Since Paul declares, “Let no one judge you regarding the Bible Sabbath,” isn’t Sabbath keeping unnecessary (see Colossians 2:16, 17)?
This passage, Colossians 2:16, 17, is one of the most misunderstood passages in the Bible. One principle of Bible interpretation is that you do not allow what may be somewhat unclear to keep you from doing what you understand. The Bible teaching on the Sabbath is plain. It was given at Creation (Genesis 2:1–3). Jesus observed it (Luke 4:16). Paul observed it (Acts 13:42–44), and it will be observed in heaven (Isaiah 66:22, 23). The Bible mentions two kinds of sabbaths: the seventh-day Sabbath and the yearly sabbaths. The seventh-day Sabbath, instituted at Creation and part of the Ten Commandment law, is a weekly reminder of the loving, all-powerful Creator.
The yearly sabbath relates specifically to the history of Israel. Colossians 2:16, 17 specifically states, “Let no one judge you . . . regarding . . . sabbaths, which are a shadow of things to come.” Hebrews 10:1 connects the law of shadows with animal sacrifice. Ezekiel 45:17 uses the exact same expressions in the exact same order as Colossians 2:16, 17, and connects it all with the ceremonial systems of feasts and sacrifices (meat offerings, drink offerings, feasts, new moons, and sabbaths, to make reconciliation for the house of Israel.

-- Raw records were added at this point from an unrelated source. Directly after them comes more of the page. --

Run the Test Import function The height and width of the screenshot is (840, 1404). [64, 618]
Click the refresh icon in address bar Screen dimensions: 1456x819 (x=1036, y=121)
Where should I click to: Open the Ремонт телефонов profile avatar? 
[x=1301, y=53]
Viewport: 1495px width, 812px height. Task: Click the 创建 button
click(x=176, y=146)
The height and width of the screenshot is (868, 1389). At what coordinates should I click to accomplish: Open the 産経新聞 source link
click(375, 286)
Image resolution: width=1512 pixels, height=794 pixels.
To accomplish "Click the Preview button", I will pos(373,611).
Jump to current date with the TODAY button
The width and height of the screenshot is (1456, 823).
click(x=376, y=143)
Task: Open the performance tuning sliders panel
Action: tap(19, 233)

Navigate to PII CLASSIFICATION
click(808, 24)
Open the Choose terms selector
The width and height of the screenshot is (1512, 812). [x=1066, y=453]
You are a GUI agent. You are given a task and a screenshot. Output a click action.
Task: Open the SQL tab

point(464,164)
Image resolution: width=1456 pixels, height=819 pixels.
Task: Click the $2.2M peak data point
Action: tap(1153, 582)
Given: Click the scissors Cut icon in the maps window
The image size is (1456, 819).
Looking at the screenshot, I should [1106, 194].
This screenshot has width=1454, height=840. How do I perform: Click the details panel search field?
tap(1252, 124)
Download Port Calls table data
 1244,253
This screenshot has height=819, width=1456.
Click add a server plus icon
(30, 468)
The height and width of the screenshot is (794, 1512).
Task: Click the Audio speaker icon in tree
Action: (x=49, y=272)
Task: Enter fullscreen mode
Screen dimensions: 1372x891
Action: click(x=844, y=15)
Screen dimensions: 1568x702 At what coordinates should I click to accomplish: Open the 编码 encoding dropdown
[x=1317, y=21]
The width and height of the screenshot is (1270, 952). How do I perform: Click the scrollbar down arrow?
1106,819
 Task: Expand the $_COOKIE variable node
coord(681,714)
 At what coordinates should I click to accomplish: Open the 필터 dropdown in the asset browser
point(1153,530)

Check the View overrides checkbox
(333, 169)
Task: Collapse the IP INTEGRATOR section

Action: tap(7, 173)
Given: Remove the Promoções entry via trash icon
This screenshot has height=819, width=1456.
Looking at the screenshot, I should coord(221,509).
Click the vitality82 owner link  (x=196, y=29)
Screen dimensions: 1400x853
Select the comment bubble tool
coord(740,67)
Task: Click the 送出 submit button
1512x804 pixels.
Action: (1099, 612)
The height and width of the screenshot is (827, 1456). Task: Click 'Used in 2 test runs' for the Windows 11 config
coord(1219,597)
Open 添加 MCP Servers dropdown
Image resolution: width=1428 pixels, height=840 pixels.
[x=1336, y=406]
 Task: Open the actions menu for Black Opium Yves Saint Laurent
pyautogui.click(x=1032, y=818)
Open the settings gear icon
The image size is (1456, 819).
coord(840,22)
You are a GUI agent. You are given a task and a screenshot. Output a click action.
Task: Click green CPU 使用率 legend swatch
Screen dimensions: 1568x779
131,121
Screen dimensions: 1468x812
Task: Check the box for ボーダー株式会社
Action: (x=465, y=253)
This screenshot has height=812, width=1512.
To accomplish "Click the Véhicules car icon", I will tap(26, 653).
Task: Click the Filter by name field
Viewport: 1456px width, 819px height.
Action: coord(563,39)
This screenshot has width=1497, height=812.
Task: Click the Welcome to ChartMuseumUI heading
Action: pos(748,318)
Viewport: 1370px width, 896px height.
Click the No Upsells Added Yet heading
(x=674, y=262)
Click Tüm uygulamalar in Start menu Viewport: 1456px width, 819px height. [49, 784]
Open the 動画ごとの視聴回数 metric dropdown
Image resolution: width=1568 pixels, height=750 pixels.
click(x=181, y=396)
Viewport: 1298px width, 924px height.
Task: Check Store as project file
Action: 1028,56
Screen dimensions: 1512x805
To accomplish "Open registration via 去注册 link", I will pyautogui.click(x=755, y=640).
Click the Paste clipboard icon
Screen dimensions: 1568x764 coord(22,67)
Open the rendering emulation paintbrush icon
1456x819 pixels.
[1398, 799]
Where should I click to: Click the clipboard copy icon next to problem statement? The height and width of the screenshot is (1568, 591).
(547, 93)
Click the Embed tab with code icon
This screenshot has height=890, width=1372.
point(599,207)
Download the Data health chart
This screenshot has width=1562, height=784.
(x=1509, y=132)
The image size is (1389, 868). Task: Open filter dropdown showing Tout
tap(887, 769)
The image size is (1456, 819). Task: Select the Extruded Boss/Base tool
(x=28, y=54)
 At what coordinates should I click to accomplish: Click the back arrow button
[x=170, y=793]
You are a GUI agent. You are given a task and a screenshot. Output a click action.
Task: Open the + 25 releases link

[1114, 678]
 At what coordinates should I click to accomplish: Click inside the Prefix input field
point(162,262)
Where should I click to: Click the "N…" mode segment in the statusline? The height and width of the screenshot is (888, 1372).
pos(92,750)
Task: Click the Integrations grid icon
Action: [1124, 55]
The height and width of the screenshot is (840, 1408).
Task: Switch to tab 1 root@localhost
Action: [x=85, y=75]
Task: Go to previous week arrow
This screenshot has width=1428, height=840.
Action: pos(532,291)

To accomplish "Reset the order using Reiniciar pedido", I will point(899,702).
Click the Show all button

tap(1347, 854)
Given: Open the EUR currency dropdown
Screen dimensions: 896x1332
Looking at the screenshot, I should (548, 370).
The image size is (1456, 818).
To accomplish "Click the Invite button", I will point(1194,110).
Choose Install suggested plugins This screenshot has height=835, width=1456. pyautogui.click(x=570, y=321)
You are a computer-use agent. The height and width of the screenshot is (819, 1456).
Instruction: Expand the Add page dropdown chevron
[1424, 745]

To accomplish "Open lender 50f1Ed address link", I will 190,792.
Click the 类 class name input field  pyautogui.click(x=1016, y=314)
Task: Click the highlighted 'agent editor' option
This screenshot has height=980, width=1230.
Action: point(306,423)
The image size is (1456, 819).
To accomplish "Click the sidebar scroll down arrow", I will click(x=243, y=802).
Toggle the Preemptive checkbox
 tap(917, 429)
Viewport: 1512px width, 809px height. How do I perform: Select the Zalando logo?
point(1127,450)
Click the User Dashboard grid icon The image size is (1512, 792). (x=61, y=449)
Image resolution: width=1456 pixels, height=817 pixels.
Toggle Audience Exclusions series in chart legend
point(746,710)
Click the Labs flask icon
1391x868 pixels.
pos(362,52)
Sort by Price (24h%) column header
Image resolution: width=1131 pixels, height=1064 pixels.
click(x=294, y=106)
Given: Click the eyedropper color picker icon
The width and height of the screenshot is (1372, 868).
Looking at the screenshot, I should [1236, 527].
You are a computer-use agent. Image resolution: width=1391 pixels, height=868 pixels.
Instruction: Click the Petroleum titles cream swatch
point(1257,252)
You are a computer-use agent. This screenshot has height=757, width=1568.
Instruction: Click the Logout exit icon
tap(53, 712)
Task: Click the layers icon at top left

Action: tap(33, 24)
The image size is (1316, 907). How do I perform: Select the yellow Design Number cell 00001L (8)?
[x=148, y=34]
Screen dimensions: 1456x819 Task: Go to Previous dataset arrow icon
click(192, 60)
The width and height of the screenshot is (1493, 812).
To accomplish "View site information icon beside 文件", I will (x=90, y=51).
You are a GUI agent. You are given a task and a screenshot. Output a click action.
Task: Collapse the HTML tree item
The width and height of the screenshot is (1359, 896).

Leviticus 23:5–32 discusses the ceremonial sabbaths (Passover, verse 5; unleavened bread, verse 6; sheaf of first fruits, verse 10; first fruits, verse 17; trumpets, verse 24; tabernacles, verse 24; and the Day of Atonement, verses 27–32; these are all specifically called sabbaths.)
These annual sabbaths were intimately connected to events foreshadowing Christ’s death and His second coming. They were designed by God to be shadows or pointers to the coming Messiah. Leviticus 23:37 uses the language of Colossians 2:16, 17 to describe these ceremonial sabbaths. Leviticus 23:38 distinguishes the ceremonial sabbaths from the seventh-day Sabbaths by using the expression, “ ‘Beside the sabbaths of the Lord.’ ” Since Christ has come, the shadowy sabbaths of the ceremonial law have found their fulfillment in Him. The seventh-day Sabbath continues to lead us back to the Creator God who made us. God’s people will keep it as a distinguishing sign of their relationship to Him (Revelation 14:12; Ezekiel 20:12, 20).